Since peaking in 2020, when the COVID-19 pandemic upended workplaces across the county, the number of state workers who retire each year has generally decreased, according to numbers from the California Public Employees’ Retirement System. In 2020, 12,499 state workers and California State University employees retired.
Last year, CalPERS reported that only 9,904 state workers retired — the lowest number in the last seven years of reported data. (CalPERS’ count of state worker retirements includes CSU employee retirements.)
New retirement data from CalPERS shows that 2025 is reversing the recent downward trend. Between January and August, more than 5,700 state workers retired, 8% higher than the same period last year.
The downward trend of the last five years has a number of possible explanations. The COVID-19 pandemic dramatically shifted how much of the state’s workforce performed their jobs by transitioning to remote work, which coincided with a record number of state employees retiring.
A significant portion of workers belonging to the Baby Boomer generation have already retired from the state and thus there are fewer older workers in the state’s workforce, CalPERS previously reported.
Additionally, the Public Employees’ Pension Reform Act increased the age to which employees needed to work in order to get certain retirement benefits., which means state workers have to stay in their jobs longer to get the same benefits employees received prior to the pension reform, which was enacted in 2011.
The impact of telework policies on retirement
Earlier this year, as state employees and their labor representatives were fighting Gov.

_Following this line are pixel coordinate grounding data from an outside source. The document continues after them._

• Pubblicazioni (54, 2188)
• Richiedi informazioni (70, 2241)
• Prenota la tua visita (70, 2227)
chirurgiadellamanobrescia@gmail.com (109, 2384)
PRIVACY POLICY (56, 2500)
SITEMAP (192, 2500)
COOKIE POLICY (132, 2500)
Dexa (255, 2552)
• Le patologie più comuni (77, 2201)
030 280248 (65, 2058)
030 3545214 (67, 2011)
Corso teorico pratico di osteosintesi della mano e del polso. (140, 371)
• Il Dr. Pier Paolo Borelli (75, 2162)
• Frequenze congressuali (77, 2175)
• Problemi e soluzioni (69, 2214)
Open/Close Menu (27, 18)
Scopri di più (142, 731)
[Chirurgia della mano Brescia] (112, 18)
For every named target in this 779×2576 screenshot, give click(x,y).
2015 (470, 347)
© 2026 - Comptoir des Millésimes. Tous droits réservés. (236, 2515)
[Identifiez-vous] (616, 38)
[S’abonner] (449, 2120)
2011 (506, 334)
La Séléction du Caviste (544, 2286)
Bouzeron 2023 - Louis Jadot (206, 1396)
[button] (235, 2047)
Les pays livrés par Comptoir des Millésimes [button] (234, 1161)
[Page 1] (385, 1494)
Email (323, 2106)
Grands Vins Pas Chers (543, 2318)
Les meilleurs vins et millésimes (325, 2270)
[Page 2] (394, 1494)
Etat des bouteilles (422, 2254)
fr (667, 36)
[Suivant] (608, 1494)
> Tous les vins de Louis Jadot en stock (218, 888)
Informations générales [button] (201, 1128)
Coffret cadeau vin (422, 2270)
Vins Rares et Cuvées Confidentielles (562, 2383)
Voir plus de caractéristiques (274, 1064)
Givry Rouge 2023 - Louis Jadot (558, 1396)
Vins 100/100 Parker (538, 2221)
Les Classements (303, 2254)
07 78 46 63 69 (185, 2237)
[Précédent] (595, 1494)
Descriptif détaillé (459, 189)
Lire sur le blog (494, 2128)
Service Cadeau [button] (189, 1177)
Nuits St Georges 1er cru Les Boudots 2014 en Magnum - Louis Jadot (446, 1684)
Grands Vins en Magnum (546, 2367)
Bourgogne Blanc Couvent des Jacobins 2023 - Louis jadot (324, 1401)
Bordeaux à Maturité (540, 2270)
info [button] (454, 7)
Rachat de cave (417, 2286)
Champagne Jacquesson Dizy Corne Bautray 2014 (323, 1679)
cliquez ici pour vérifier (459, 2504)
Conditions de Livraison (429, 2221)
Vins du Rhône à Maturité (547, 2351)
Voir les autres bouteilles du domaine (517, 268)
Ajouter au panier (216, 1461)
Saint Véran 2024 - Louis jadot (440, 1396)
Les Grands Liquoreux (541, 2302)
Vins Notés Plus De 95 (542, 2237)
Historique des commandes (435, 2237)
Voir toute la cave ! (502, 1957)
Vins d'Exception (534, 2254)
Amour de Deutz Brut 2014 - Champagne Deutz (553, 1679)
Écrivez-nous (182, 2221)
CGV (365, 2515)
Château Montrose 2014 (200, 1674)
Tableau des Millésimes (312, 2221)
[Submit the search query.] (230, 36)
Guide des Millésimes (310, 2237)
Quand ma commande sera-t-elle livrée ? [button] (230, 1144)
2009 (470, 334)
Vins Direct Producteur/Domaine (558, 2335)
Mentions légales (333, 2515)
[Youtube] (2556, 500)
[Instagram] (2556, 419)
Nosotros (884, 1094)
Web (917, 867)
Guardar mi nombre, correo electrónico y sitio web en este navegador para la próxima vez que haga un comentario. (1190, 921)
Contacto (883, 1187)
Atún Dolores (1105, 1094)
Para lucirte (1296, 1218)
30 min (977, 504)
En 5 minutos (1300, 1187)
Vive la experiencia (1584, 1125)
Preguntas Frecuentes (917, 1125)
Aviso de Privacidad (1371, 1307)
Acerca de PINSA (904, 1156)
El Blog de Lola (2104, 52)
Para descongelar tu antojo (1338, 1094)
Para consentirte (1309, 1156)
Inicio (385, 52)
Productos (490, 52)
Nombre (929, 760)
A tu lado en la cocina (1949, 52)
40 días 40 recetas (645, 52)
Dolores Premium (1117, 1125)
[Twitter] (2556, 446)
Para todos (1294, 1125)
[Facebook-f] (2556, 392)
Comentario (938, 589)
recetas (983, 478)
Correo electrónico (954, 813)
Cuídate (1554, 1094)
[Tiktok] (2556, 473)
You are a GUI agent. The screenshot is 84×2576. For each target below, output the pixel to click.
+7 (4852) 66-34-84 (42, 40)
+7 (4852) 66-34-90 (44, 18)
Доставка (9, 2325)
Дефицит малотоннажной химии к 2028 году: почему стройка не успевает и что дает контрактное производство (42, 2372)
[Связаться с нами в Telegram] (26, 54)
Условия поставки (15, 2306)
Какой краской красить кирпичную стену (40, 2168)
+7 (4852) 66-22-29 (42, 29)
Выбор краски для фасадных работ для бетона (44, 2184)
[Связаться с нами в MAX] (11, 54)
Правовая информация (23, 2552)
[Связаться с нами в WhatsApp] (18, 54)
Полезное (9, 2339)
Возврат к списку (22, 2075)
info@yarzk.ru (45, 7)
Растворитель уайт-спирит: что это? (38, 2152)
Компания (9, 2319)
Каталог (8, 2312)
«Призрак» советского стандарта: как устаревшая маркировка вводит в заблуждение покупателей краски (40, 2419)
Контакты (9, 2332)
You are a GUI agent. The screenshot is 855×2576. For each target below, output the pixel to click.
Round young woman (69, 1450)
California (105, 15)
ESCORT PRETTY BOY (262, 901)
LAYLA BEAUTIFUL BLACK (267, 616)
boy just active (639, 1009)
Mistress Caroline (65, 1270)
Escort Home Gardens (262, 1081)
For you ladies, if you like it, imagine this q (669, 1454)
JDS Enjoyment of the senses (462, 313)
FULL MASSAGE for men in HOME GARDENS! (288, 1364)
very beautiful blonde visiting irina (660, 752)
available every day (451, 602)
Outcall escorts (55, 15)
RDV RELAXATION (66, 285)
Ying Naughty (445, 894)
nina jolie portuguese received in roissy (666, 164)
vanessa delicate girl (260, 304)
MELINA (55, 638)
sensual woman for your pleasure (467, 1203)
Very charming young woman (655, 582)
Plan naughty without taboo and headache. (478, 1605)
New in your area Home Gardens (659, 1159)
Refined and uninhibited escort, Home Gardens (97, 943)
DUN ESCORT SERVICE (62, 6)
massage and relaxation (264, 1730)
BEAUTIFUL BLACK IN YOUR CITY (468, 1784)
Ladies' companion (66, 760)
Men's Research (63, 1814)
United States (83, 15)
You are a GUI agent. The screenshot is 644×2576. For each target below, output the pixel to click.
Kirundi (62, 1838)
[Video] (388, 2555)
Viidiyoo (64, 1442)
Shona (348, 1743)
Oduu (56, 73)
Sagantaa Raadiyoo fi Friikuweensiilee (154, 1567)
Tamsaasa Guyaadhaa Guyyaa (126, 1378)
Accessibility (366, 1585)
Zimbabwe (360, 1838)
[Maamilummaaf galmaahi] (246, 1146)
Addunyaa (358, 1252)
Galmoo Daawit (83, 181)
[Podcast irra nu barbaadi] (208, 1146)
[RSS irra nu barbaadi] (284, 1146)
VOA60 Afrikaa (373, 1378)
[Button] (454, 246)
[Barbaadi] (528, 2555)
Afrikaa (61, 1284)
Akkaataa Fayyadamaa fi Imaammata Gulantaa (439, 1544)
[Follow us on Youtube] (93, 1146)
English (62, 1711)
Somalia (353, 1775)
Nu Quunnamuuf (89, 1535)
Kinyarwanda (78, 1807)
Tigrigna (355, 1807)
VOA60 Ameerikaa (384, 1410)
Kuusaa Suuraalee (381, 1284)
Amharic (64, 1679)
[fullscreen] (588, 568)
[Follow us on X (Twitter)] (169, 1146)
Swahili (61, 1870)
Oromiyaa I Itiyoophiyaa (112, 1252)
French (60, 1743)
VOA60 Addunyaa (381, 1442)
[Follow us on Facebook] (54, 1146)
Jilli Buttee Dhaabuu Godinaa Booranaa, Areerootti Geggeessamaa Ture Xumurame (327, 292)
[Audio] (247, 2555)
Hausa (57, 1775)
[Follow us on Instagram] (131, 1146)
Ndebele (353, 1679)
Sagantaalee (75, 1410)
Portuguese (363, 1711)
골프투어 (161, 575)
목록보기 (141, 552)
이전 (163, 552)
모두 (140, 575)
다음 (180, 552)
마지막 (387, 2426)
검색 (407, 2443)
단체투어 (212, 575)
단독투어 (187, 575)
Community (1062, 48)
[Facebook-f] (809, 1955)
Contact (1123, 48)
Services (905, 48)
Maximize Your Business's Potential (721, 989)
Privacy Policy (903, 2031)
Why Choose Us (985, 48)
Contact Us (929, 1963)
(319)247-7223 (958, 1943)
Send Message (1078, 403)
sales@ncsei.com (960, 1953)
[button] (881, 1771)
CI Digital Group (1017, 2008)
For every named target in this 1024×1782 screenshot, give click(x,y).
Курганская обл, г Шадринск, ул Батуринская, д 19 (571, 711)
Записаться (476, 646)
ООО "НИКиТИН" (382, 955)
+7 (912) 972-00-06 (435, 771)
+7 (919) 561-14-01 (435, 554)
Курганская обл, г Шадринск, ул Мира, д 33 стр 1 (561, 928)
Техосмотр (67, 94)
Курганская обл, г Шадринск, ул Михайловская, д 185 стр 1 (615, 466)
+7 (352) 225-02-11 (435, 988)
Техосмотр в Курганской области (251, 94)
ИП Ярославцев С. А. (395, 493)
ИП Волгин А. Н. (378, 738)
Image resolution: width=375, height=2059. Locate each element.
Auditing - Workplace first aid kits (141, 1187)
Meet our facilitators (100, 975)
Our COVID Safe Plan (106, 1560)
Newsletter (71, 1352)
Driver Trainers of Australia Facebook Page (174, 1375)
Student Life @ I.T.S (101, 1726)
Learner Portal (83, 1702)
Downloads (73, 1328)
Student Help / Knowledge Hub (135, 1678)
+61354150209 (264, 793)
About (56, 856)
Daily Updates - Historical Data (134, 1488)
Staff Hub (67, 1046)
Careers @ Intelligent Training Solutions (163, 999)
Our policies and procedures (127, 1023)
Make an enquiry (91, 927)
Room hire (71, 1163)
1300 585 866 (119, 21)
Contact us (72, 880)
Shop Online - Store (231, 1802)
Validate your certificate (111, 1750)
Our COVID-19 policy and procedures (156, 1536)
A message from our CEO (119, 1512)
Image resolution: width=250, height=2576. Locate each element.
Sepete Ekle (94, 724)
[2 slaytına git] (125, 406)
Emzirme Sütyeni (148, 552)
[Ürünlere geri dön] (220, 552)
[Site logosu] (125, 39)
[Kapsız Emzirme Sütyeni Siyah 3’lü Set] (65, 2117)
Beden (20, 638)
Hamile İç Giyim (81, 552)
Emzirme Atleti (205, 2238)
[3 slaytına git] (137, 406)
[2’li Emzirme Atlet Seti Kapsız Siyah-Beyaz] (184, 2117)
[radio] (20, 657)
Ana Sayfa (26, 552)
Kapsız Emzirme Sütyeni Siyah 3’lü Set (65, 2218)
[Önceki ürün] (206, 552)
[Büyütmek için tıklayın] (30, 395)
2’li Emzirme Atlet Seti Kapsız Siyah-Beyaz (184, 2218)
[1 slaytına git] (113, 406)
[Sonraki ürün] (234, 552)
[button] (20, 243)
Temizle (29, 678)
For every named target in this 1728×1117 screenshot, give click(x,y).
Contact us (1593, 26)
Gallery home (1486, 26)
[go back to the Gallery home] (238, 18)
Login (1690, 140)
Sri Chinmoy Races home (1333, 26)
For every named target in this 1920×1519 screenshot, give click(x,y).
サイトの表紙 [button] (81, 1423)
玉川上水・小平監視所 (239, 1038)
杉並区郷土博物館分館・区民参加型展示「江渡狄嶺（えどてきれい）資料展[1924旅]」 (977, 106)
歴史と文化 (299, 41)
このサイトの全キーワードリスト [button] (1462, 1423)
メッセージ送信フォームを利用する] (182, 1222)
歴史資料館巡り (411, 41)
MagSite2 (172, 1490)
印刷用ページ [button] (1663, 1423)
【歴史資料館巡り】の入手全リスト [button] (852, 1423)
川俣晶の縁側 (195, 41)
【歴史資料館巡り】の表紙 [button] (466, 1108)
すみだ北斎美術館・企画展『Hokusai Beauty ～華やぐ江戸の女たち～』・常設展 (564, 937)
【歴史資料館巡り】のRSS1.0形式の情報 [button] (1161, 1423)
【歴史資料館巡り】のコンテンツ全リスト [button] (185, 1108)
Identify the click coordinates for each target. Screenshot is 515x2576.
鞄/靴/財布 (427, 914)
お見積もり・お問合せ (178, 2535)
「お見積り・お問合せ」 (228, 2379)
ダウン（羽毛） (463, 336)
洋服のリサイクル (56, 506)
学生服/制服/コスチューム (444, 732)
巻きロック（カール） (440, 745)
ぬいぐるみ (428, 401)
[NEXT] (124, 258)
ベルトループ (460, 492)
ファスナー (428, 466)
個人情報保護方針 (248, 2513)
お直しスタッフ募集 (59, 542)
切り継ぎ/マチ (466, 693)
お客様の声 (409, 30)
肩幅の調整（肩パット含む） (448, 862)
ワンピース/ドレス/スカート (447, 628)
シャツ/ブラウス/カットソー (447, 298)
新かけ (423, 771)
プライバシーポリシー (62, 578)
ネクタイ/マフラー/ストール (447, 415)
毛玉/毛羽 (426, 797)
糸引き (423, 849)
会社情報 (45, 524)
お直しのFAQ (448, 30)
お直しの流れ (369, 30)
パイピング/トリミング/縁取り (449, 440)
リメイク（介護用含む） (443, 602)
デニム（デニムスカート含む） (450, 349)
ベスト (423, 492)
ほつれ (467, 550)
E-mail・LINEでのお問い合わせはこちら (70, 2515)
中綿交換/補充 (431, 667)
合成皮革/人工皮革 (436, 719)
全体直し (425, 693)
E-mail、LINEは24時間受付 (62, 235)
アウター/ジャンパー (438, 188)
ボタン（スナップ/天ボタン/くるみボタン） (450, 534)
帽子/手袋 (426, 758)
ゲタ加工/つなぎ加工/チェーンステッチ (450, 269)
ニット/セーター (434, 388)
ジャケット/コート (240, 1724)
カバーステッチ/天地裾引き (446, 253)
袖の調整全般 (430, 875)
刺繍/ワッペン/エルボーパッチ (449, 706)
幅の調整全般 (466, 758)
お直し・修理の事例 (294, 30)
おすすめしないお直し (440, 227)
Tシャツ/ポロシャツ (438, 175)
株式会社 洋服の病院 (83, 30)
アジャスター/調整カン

Gavin Newsom’s return-to-office order, a common refrain was that reducing telework benefits could cause more employees to leave public service, including through retirement.
An audit of California’s telework policies published earlier this year by the California State Auditor appeared to provide support for that claim. In a survey of over 100 state departments, 45% reported it was more difficult to retain and recruit employees due to the requirement that employees work periodically in the office.
A review of the retirement numbers, month by month, over the last eight years reveals a regular pattern of when people choose to retire. The trend suggests that the return-to-office directives did little to impact retirement.
The month of July 2024 — when Newsom’s two-day, in-office telework policy took effect — did not coincide with a major uptick in retirement.
This July was initially set as the start date for the governor’s requirement for state workers to be in offices four days a week, but that deadline was pushed back until 2026 at the last minute. Despite the delay, July 2025 also did not coincide with a major increase in retirements.
When asked if the state’s return-to-office policies contributed to changes in retirement trends, a representative for the California Department of Human Resources said no.
“Nothing in the data would suggest anything different than normal, and we can’t attribute a trend or any changes to these figures to any one factor,” Anthony Crawford, CalHR’s deputy director of fiscal and data management, said in a statement.
Most state employees retire in December, which CalPERS has indicated can be financially advantageous for retirees. For December retirees, the cost-of-living adjustment is calculated and granted using data from the year after they retire. For those who retire in January, that COLA calculation is pushed back one year and eligibility for that additional payment is delayed.